I had a quick conversation w/ someone who was suggesting using the GUESSINGROWS=1 statement during a PROC IMPORT to "trick" SAS into assigning the desired variable type. He suggested creating a new row in the data table, the first row, and then adding a character or numeric value, depending on the desired outcome.
Is this a reasonable approach?
I can't quite figure out how to implement this. Any suggestions? Thanks!
PROC IMPORT DATAFILE="/folders/myfolders/...have.csv"
 OUT=wantt
 GUESSINGROWS=1;
 DBMS=csv replace; 
 GETNAMES=yes;
 RUN;
Order matters, guessingrows is a statement not an option on the proc line.
PROC IMPORT DATAFILE="/folders/myfolders/...have.csv"
 OUT=wantt ;
 GUESSINGROWS=1;
 DBMS=csv replace; 
 GETNAMES=yes;
datarow=2; 
 RUN;
This is a reasonable approach IF all of your character variables have the longest value (number of characters) in the first row. Otherwise you may get some truncation to match the length of the example in the first row.
There could also be some issues with values that might be interpretted as dates if the format changes or isn't actually supposed to be a date.
Order matters, guessingrows is a statement not an option on the proc line.

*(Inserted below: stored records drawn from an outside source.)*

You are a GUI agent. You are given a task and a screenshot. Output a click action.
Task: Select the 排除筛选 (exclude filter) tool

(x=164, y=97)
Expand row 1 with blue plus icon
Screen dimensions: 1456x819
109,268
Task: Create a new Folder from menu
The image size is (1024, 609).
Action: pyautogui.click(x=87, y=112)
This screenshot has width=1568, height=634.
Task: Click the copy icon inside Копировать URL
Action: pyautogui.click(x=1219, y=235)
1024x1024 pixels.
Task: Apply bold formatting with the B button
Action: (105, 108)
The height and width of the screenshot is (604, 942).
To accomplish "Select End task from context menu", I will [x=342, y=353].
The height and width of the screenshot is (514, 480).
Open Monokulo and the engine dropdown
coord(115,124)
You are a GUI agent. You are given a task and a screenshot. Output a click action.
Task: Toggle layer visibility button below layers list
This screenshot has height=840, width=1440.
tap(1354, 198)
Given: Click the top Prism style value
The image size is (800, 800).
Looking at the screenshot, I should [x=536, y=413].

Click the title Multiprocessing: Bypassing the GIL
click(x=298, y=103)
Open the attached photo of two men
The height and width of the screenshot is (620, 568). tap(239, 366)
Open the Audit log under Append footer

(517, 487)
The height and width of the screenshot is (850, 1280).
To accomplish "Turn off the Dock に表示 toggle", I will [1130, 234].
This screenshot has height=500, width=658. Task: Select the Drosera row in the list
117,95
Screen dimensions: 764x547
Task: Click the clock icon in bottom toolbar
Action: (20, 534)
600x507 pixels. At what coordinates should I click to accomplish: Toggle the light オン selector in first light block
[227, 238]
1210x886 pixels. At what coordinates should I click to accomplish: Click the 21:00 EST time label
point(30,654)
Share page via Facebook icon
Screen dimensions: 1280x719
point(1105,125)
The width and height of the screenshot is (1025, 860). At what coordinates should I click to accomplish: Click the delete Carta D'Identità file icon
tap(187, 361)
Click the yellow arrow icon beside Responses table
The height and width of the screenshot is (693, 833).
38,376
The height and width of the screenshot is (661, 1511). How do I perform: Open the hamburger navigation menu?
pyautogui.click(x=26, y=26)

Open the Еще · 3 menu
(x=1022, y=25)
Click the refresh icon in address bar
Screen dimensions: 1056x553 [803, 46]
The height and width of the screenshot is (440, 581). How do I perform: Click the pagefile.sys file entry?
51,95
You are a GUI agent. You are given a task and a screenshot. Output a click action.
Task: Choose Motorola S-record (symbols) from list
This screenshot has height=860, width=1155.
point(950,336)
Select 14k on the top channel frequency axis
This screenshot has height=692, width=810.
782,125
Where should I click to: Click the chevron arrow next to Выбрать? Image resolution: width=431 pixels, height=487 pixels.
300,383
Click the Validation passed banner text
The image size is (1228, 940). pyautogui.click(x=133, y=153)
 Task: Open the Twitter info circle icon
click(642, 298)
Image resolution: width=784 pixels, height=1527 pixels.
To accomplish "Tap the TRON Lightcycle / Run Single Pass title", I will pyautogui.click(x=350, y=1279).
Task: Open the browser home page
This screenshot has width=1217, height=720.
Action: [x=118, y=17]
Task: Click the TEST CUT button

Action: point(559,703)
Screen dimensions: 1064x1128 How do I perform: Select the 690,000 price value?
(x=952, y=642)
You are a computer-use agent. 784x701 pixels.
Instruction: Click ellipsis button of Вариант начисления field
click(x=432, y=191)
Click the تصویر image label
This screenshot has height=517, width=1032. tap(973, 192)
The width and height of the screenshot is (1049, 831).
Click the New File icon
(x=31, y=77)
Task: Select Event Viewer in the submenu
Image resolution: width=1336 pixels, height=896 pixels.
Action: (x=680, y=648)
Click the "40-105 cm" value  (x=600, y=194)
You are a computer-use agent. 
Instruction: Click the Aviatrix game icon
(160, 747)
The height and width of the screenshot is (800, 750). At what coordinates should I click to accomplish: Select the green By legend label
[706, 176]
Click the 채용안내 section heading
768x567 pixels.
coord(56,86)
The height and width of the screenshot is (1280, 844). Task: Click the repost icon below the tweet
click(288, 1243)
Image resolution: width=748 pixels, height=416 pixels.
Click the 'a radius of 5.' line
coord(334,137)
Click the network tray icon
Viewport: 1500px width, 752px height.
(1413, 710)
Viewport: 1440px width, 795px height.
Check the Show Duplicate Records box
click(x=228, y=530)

PROC IMPORT DATAFILE="/folders/myfolders/...have.csv"
 OUT=wantt ;
 GUESSINGROWS=1;
 DBMS=csv replace; 
 GETNAMES=yes;
datarow=2; 
 RUN;
This is a reasonable approach IF all of your character variables have the longest value (number of characters) in the first row. Otherwise you may get some truncation to match the length of the example in the first row.
There could also be some issues with values that might be interpretted as dates if the format changes or isn't actually supposed to be a date.
I find that being picky about indentation style helps reduce this type of error. When a single statement spans multiple lines place the ending semi-colon on a new line indented to the level of the original statement. Like you are indenting a DO/END block.
PROC IMPORT DATAFILE="/folders/myfolders/...have.csv"
  OUT=wantt 
  DBMS=csv replace
;
  GUESSINGROWS=1;
  GETNAMES=yes;
  datarow=2; 
RUN; 
Thanks for your help!
I'm getting an error w/ the following code. Is it possible this statement doesn't work in SAS University Edition?
PROC IMPORT DATAFILE="/folders/myfolders/...guessing_rows.csv" OUT=want DBMS=csv replace ; GUESSINGROWS=1; GETNAMES=yes; DATAROW=2; RUN;
LOG:
The data is uploaded as a .xlsx file, but I used it as a .csv.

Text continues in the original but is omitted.